The judge found the challenges regarding the emissions target set by Ontario to be justiciable.[3] This is notable because the Federal Court found a past challenge to government climate action to be non-justiciable. In La Rose v Canada, the Federal Court held that a constitutional challenge of the Federal Government’s greenhouse gas emissions target was non-justiciable because the challenge was not focused on specific government action or legislation but rather focused on the Federal Government’s overarching policy positions regarding climate change.[4] The La Rose case was similarly brought by a group of young people concerned about the impacts of climate change and the decision in that case is currently under appeal to the Federal Court of Appeal. Nevertheless, the ruling in Mathur signifies that Charter challenges to government climate action can be justiciable when they are focused on a specific government action, which in this case was the target set under s. 3(1) of the CTCA.

Section 7

Under the s. 7 analysis the judge characterised the Applicants’ complaint as being that the emission target set by Ontario was not high enough. Therefore, the judged interpreted the Applicants’ s. 7 claim as a positive right claim, suggesting the Applicants were seeking a declaration that Ontario has a positive obligation to prevent the impacts of climate change from posing a threat to young people’s security of the person.[5] While noting in Gosselin v Quebec (Attorney General) the Supreme Court rejected the idea s. 7 creates a general positive obligation on governments to ensure citizens have the benefits of life, liberty and security of the person, the judge highlighted that Gosselin left open the possibility of positive obligations under s. 7 in certain unique circumstances.[6] The judge found that, “the Applicants make a compelling case that climate change and the existential threat that it poses to human life and security of the person present special circumstances that could justify the imposition of positive obligations under s. 7 of the Charter.”[7] The Court appeared open to the idea that the impacts of climate change could be special enough to for a court to impose a positive obligation but noted that if such a positive obligation were to be found there would likely be a different s. 7 analytical framework used in such cases. Ultimately, the judge assumed without deciding that a positive obligation under s. 7 arose in this case but went on to reject the s. 7 claim on the grounds that Ontario, in setting the emissions target, did not violate any principles of fundamental justice.[8]

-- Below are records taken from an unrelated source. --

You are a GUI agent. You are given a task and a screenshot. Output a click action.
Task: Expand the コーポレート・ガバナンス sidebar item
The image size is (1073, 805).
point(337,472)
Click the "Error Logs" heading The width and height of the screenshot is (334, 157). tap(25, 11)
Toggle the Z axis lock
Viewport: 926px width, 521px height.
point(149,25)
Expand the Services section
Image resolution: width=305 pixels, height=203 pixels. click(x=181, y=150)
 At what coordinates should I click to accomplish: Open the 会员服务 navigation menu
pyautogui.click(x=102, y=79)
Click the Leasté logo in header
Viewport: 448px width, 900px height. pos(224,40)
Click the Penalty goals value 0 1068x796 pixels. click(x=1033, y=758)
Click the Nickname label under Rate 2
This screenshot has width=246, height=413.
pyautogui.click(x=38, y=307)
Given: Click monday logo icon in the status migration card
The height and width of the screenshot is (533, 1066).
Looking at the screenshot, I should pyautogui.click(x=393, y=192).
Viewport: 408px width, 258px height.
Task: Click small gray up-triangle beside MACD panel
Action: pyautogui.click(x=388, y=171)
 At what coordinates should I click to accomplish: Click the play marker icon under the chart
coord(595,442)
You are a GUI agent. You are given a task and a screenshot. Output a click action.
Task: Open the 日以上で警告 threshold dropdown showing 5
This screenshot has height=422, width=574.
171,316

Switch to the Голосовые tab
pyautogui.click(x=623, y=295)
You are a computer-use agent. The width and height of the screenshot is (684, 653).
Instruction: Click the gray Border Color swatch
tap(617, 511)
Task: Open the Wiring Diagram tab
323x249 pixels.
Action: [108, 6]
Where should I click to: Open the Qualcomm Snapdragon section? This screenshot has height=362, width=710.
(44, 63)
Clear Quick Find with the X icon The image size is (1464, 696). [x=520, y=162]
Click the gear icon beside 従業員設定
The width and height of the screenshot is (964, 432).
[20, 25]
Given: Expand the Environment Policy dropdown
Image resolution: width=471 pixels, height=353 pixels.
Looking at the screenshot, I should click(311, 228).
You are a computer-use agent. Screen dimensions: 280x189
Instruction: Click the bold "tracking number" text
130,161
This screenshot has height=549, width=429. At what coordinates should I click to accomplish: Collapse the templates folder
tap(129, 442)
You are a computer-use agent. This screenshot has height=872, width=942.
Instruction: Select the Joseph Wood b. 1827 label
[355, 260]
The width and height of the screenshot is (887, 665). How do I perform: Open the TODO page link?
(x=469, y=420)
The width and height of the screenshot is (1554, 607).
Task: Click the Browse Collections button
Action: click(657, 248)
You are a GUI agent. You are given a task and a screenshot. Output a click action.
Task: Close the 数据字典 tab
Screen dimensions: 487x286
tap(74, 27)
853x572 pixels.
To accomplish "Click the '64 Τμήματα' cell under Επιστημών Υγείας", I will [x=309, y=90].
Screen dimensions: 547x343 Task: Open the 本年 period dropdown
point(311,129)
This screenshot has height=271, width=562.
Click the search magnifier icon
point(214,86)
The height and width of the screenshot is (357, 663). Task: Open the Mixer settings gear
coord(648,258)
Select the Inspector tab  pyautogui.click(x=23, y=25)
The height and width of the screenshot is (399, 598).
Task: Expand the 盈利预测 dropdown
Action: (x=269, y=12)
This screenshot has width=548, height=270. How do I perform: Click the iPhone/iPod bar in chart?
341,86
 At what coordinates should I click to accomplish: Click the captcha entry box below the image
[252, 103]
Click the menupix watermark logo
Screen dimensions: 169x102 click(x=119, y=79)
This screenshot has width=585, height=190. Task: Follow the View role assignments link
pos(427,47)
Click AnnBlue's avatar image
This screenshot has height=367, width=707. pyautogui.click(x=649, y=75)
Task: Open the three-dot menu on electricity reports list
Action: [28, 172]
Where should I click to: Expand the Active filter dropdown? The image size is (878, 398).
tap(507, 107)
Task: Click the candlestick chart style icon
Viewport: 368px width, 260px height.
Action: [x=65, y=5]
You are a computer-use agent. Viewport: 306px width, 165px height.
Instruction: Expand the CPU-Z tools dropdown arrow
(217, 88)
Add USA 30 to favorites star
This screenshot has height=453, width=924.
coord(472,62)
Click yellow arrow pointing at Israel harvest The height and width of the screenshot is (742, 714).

While the result of the s. 7 analysis in this case may be disappointing to those concerned about the effects of climate change and government inaction, the Court’s analysis in Mathur presents a potentially important pathway forward for climate change focused constitutional litigation. The decision shows that courts may be open to imposing positive obligations on governments under s. 7. The decision is also notable for recognizing the unique and pressing challenges climate change posses to Canadian society such that climate change can be considered a special circumstance as articulated in Gosselin which may give rise to a positive obligation under s. 7. Furthermore, this decision adds to a growing chorus of courts across Canada which have expressed openness to the possibility that there may be a positive obligation on governments to adequately combat climate change. In La Rose the Federal Court did not foreclose the possibility that such positive obligations could exist.[9] In Kreishan v Canada (Citizenship and Immigration) the Federal Court of Appeal cautioned that s. 7 should not remain simply “frozen in time”[10] and expressly listed climate rights as a domain in which positive obligations under s. 7 could arise.[11] These decisions show that future litigation may be able to persuade a court that there are positive obligations on governments, under s. 7, to adequately combat climate change.

Section 15

With respect to the Applicants’ s. 15 claim, the Court applied the s. 15 test following the guidance given recently by the Supreme Court in R v Sharma.[12] At the first step of the test the judge accepted that young people are disproportionately affected by climate change.[13] However, the judged stressed that any disproportionate impact is caused by climate change itself and not by emissions targets set by Ontario through s. 3(1) of the CTCA.[14] As such, the Applicants’ claim failed to show Ontario’s actions created or contributed to the disproportionate affects of climate change faced by young people. While the emissions target is not high enough to thwart the impacts of climate change, the emissions target itself does not cause or contribute to the adverse effects of climate change that young people will face. Given the requirements set out in Sharma for claimants to show causation at the first stage of the s. 15 analysis, the judge concluded the s. 15 must fail because the requisite causation could not be established in this case.[15]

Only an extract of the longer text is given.